You can’t google that

I decided a long time ago I would make Oscar Wilde’s preface to The Picture of Dorian Gray my ultimate dance-writing guide. I am perfectly aware it was part of my search to put the imposter syndrome at ease. I am also perfectly aware that it has failed to do so. Still, it is an amazing preface (not to mention the book).

At some point, it goes like this:

(…) The highest as the lowest form of criticism is a mode of autobiography. (…) All art is at once surface and symbol. Those who go beneath the surface do so at their peril. Those who read the symbol do so at their peril. It is the spectator, and not life, that art really mirrors. Diversity of opinion about a work of art shows that the work is new, complex, and vital. When critics disagree, the artist is in accord with himself. (…)

Were I a firm believer in destiny, I would think it no coincidence that Dublin, Wilde’s birthplace, was Spring Forward ’23 destination – the place to confront my imposter syndrome and, to some extent, make peace with it.

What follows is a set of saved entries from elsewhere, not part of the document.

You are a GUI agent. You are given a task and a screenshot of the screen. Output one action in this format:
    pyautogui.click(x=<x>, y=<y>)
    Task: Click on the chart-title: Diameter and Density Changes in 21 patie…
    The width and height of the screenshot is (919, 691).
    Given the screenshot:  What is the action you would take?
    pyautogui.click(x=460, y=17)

On the first day of Spring Forward, Springbackers and mentors met at Dance Ireland to get to know each other and for some quick-deep talks on dance writing. I am not sure if I felt relieved, worried or sympathetic (or all of the above) on hearing mentor Kelly Apter say that ‘the imposter syndrome never leaves’.

When discussing whether it is a good idea to take notes during a performance, Kelly said ‘I’d rather focus on how I am feeling — you cannot google that.’ I wonder, what senses does a performance awaken on us? At the end of the day, it is not about whether we understood the steps, but rather what intention the work carried, and if it made us feel something. ‘If you licked the show,’ asked Donald Hutera, ‘what would be its flavours? What does it smell like?’ – bringing the whole experience to our senses, and adding ‘It’s intellect and sensation, different ways of perceiving.’

An avowed note-taker, Donald mentioned that ‘writing is a channel with the work’. The experience of taking notes during a performance, and I would add, writing about a performance, is also a medium to assimilate it and, ultimately, to communicate with the work itself. But it is not about the writer, it is about the piece you are witnessing. ‘Bring out your personality as you serve the work,’ Donald added.

The phrase as you serve the work echoed in my mind. While reviewing, we are dealing with the work, intention, and message the creator/performer wants to give voice to; but the way we receive it, surface and symbol, may feel very different from one person to another and even from the creator/performer — Nabinam by Jean-Baptiste Baele, When the Bleeding Stops by Lovísa Ósk Gunnarsdóttir, and Atlas da Boca by Gaya de Medeiros, for example, come very quick to my mind while I write this.

After all, added Sanjoy Roy, when reviewing a performance, we are not only dealing with the piece itself, but with all that comes with it: the artist, the concept, the media, the place where it is presented, but also our own background, our path, all the pieces we have watched so far, our mood that day, where we are seated, and so on. At this point it certainly feels like a mode of autobiography. But let’s not get confused. One thing is to make the piece about you — as if the way you perceived it is an absolute truth and the only available lens. Another thing is to understand how the way you write about a piece naturally reveals something about your own views, your own perspectives and, ultimately, your own life.

‘The dance writer is like an interface to the reader. Leave space for them to learn more about the show”, said Sanjoy. To give space for other people to ‘create’ their own autobiographies sounds like a good way to serve the work as well. If dance is, as they say, a universal language, then it seems only fair to leave room for anyone to take their conclusions, with all its freedoms and constraints. As Laura Cappelle said, while speaking about writing in English as a second language and the importance of writing in an accessible way rather than to sound smart: ‘perfection is not achievable, and is not a very interesting goal.’

Certainly, after watching 21 performances in three days, everything eventually feels like a performance — the streets, the choreography of everyday life. To write about dance is also to confront ourselves with our own existence. And that, I guess, you cannot google either.